- **Exercise details**: Among the entries below, copy every line that carries the word "agent".

- **The input**:
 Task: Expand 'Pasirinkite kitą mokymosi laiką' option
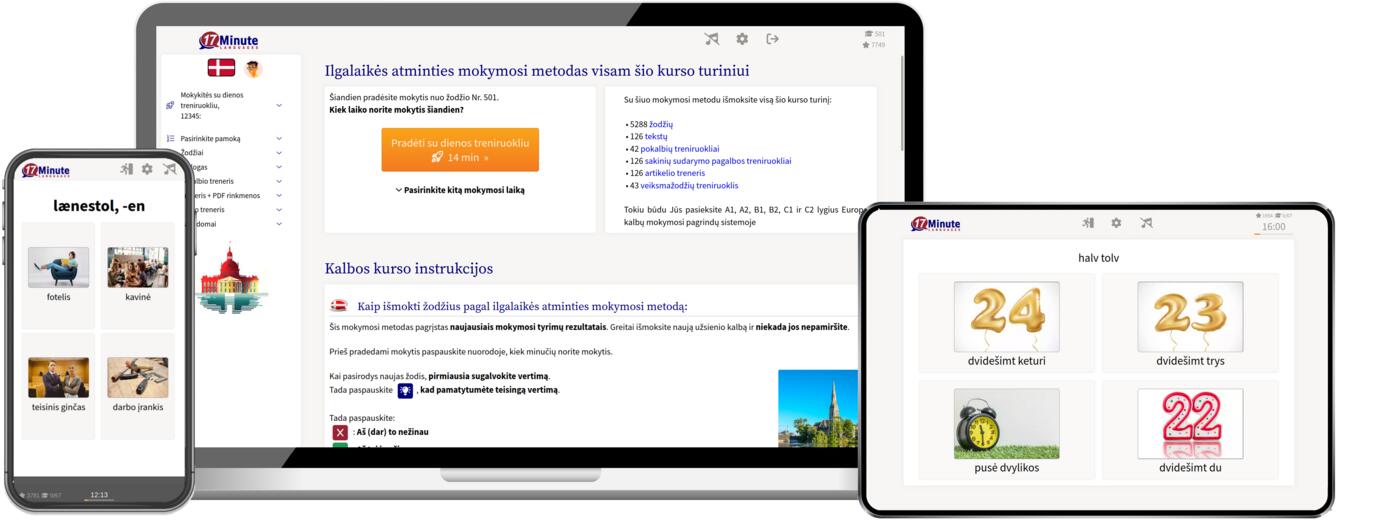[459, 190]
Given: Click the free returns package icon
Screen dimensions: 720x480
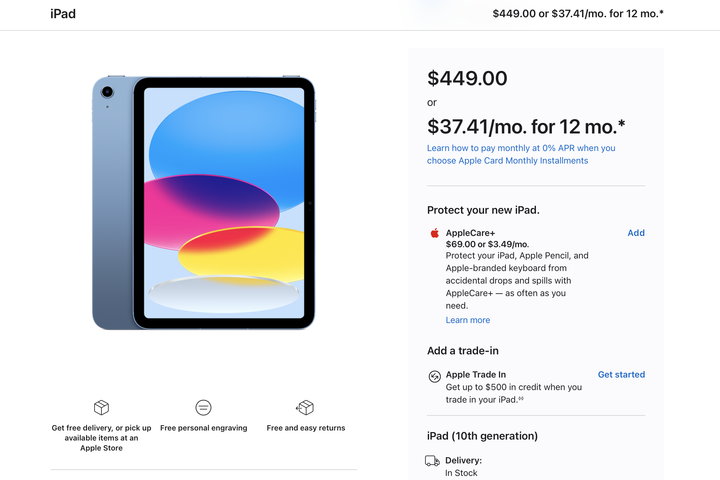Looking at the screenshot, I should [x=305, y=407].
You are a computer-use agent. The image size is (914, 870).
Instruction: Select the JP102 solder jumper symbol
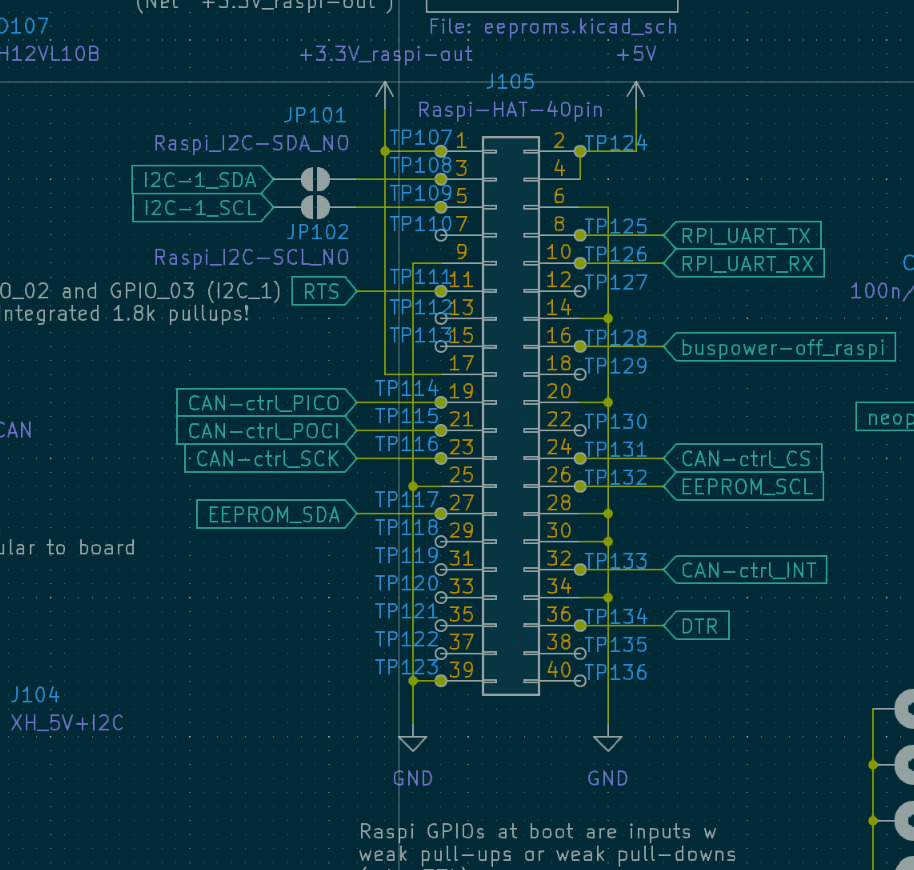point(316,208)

* * *

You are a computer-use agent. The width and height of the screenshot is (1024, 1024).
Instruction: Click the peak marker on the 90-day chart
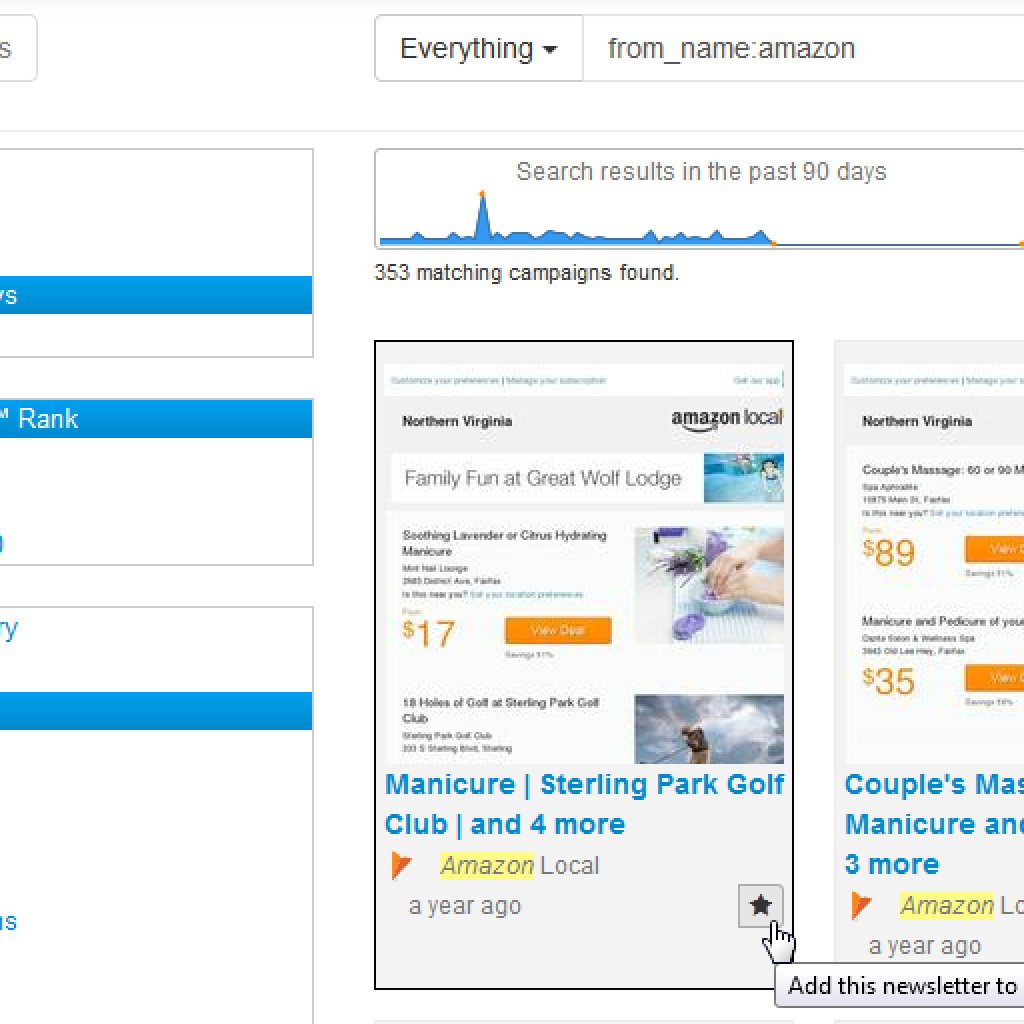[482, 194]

* * *

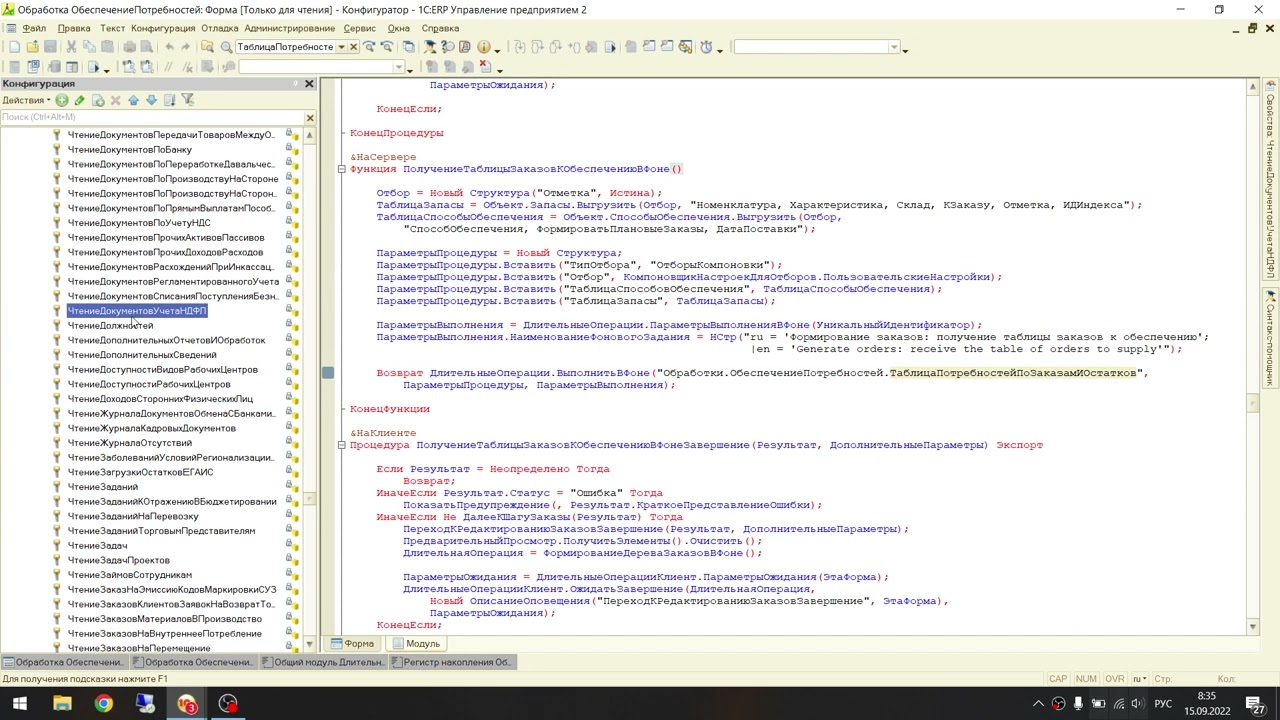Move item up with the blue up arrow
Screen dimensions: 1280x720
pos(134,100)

- **Written solution**:
You are a computer-use agent. The image size is (914, 870).
You are a computer-use agent. The width and height of the screenshot is (1024, 1024).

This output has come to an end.